2. The director of admissions at a large university advises students that the cost of textbooks will average more than $300 for a typical semester. A random sample of 80 students enrolled in the university shows a sample mean cost of $315.40 and a sample standard deviation of $43.20. Use a 5% level of significance to test the director's claim.

I am wondering what the standard deviation is: is that the standard deviation on the textbook cost, or the standard deviation on the 80 students individual average?

standard deviation on the 80 students individual average

Determine your null and alternate hypothesis.

Use the z-test formula to find the test statistic:
z = (sample mean - population mean)/(standard deviation divided by the square root of the sample size)
z = (315.40 - 300)/(43.20/√80)

I'll let you finish the calculation.

Once you have the z-value from the above calculation, compare it to the critical value at .05 level of significance for a one-tailed test using a z-table.
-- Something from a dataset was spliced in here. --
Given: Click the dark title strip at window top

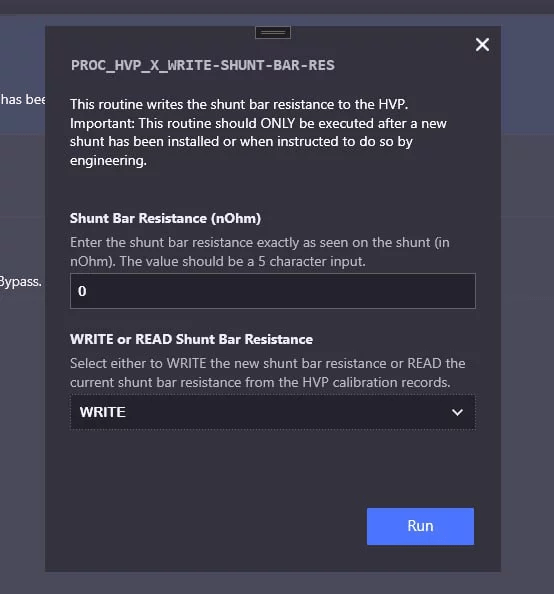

If the test value exceeds the critical value from the table, reject the null. If it does not exceed the critical value, do not reject the null. You can then draw your conclusions.

Hope this helps get you started.

To test the director's claim, we will conduct a hypothesis test using the provided information.

Step 1: State the hypotheses:
- Null hypothesis (H0): The average cost of textbooks is $300 or less.
- Alternative hypothesis (Ha): The average cost of textbooks is more than $300.

Step 2: Determine the level of significance (α):
The given question states a 5% level of significance, which means α = 0.05.

Step 3: Identify the test statistic:
Since we are dealing with sample means and the population standard deviation is unknown, we will use the t-test statistic.

Step 4: Formulate the decision rule:
- For a one-tailed test at a 5% significance level:
- The critical value for the right-tailed test would be found using α = 0.05 and degrees of freedom (df) = n - 1, where n is the sample size.

Step 5: Calculate the test statistic:
Given that the sample mean cost of textbooks is $315.40 and the sample standard deviation is $43.20, we can calculate the t-value using the formula:

t = (sample mean - hypothesized mean) / (sample standard deviation / sqrt(n))

where n is the sample size.

Substituting the values:
t = (315.40 - 300) / (43.20 / sqrt(80))

Step 6: Make a decision:
- If the calculated t-value falls in the critical region, we reject the null hypothesis.
- If the calculated t-value does not fall in the critical region, we fail to reject the null hypothesis.

Step 7: Calculate the critical value and compare it with the calculated t-value to make a decision.

Based on the sample of 80 students and a 5% level of significance, the degrees of freedom (df) would be 80 - 1 = 79.

Using a t-table or a statistical software, we determine the critical t-value at a 5% significance level (one-tailed test) with 79 degrees of freedom.

Step 8: Compare the critical value with the calculated t-value
If the calculated t-value is greater than the critical value, we reject the null hypothesis; if it is less, we fail to reject the null hypothesis.

Step 9: State the conclusion
Based on the decision in Step 8, we state our conclusion and interpret it in the context of the problem.

Note: Since the exact critical t-value at df = 79 cannot be determined without a t-table or statistical software, you would need to consult these resources to complete Steps 7 and 8.